This month’s blog post is very personal because I’m in the middle of a cross country move from South Dakota to Texas. Since I’ve been married, we’ve moved nine time and I’ve got a system down to make life easier on you ... and your movers (whether that’s you or someone else).
1. Create a Packing Kit. Gather everything you need to pack: tape, plastic on a roll, scissor, tape measure, black marker, red/pink marker, multi-tool, FRAGILE stickers, and a notebook or clipboard. Keep all those items together in your tool box and you’ll save yourself the repeated frustration of trying to figure out where the marker or tape is at. It’s wise to also buy blank newsprint paper and bubble wrap to cushion your belongings.
2. Consider buying insurance. If you’re having a commercial business do your move, ask about the insurance they offer: basic and replacement value are usually the options. Or if you’re doing it yourself, check with your homeowner’s or renter’s insurance agent. The important thing to know is that only the full market replacement value will reimburse you at a level equivalent to your cost to replace the item. Otherwise, the carrier’s liability is limited, sometimes to $100 per item/box. If you insure your move, check the fine print: you will be required to do an inventory and identify any objects/boxes with a value over $100. This is required if you want to make a claim.

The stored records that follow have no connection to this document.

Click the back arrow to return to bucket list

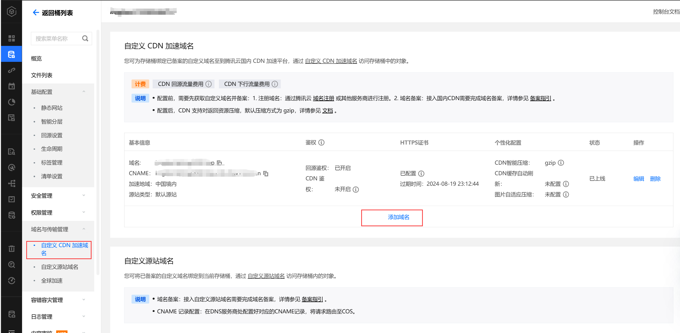point(36,13)
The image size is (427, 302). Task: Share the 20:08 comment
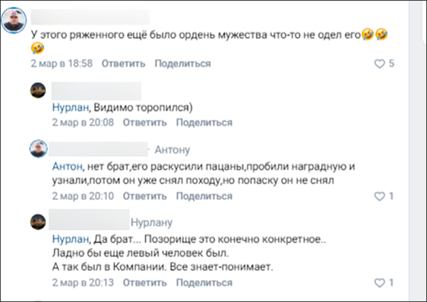[204, 122]
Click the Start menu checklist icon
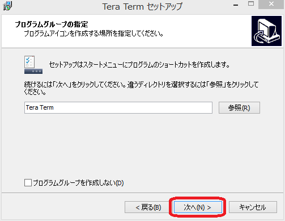The height and width of the screenshot is (221, 285). click(x=33, y=65)

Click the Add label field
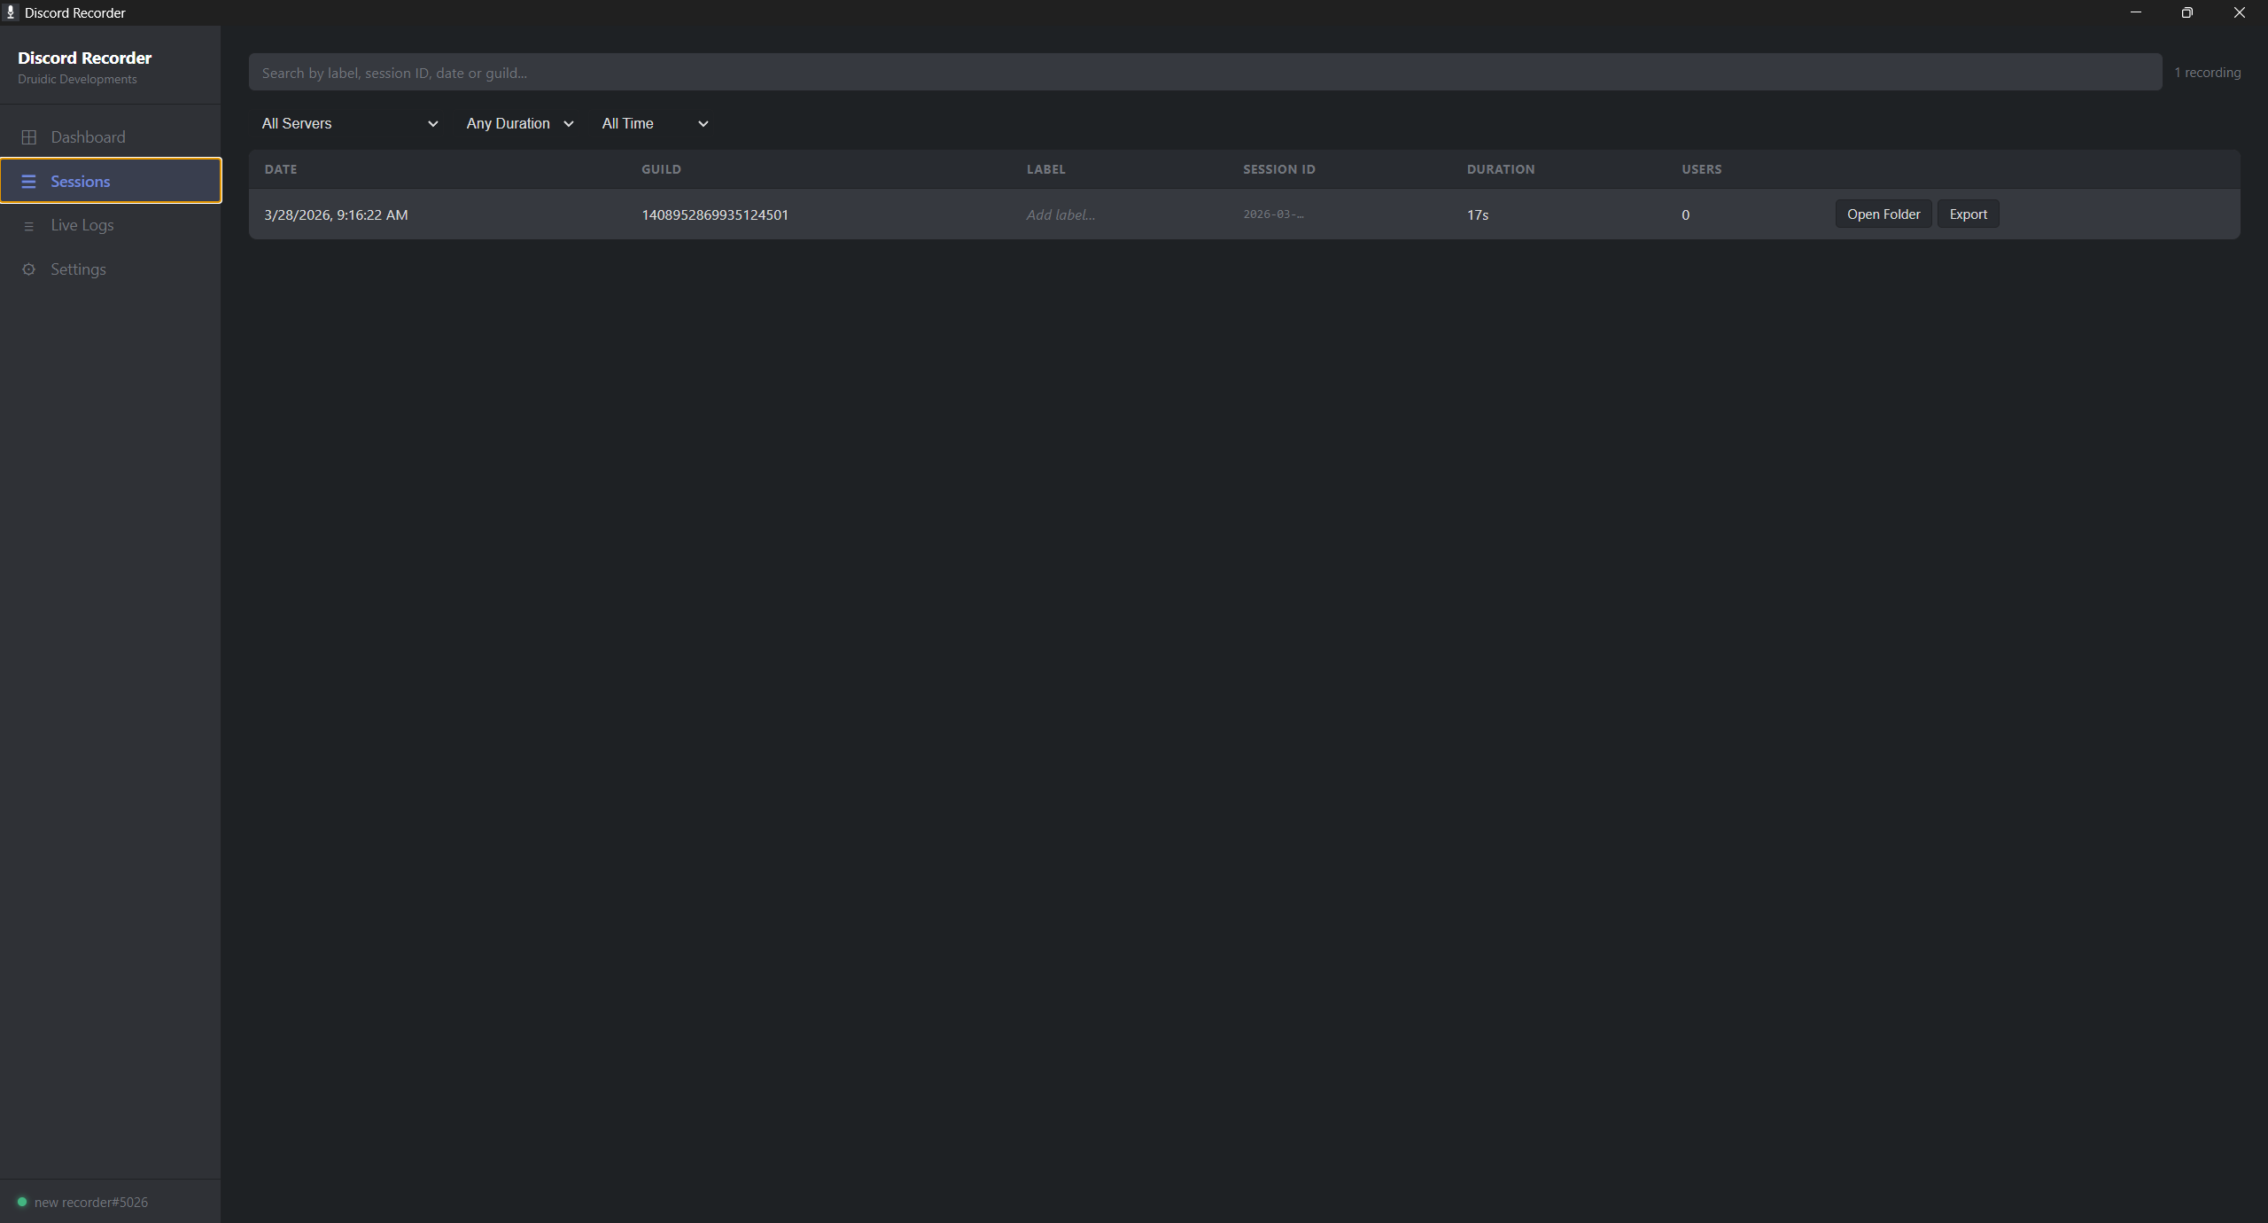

3. Inventory your items. Regardless of whether you’re insuring your move, consider creating an inventory of your possessions now that you can update every time you move. It’s a great tool for keeping track of your belongings, and for use in homeowner’s or renter’s insurance claims. Give your insurance agent a copy because without that, theft of an expensive electric bike, for example, will not be covered without proof of ownership and value. Make a simple spreadsheet to number each item, provide a description and comments (such as FRAGILE or ID numbers), and where each item goes in your home. You can create separate sheets for unboxable things like furniture, highly valuable things like collectibles, art and jewelry, and things typically kept in storage. (Be sure to include any off-site storage, too.)
4. Get boxes. These can get expensive if you have to buy all of them, so make friends with staff at your local grocery store. The bakery, floral, and wine departments have very good boxes, in uniform sizes, and they get shipments every day and they’re consistent sizes. If you don’t rescue them, the store will bale them and pay someone to take them off their hands. However, be prepared to buy specialty boxes for specific items, like art work and wardrobes. The better things are boxed up, the easier it will be to load up.
5. Label on top and side. You want to be able to tell at a glance what is in a box, and your mover needs to know, too. On the top and one side of the box, write the contents of your box, and the room where you want it put when they are delivering your goods. If boxes are stacked, you’ll be able to read what’s in them, as well as if you’re carrying a box you’ll be able to read from the top of the box. Resist the urge to just put everything in the garage – your goods can get damaged by heat and cold, as well as pests. Save yourself a second trip and deliver to the room where your items will live.
6. Fragile and heavy items. Do yourself a favor and buy the orange “FRAGILE” stickers (I got mine at Office Max – no affiliation). I apply mine so part of the sticker is on the top of the box and part on the side – just to cover my bases. Make sure that if you’re keeping an inventory, you note which items were marked fragile or heavy.
7. Organize the contents. Make sure that everything you put into the box belongs in the same room. With the exception of towels and pillows that you might use for padding, filling a box with things from various rooms will create more work for you unpacking. Do yourself a favor and keep each room separately boxed. Use blank newsprint or bubble wrap to keep items from rubbing against each other as the moving truck bounces down the highway. It may seem over the top, but you’ll have virtually no breakage if you follow this tip.
It might seem like there are a lot of excess steps, but if you want your belongings to arrive safely or (heaven forbit) if you need to make an insurance claim, you’ll be glad you followed these steps. Trust the voice of experience and organization and you’ll have a smooth move!
Wish me luck, friends, I'm into the final stretch this week!
For the last time, goodbye from South Dakota!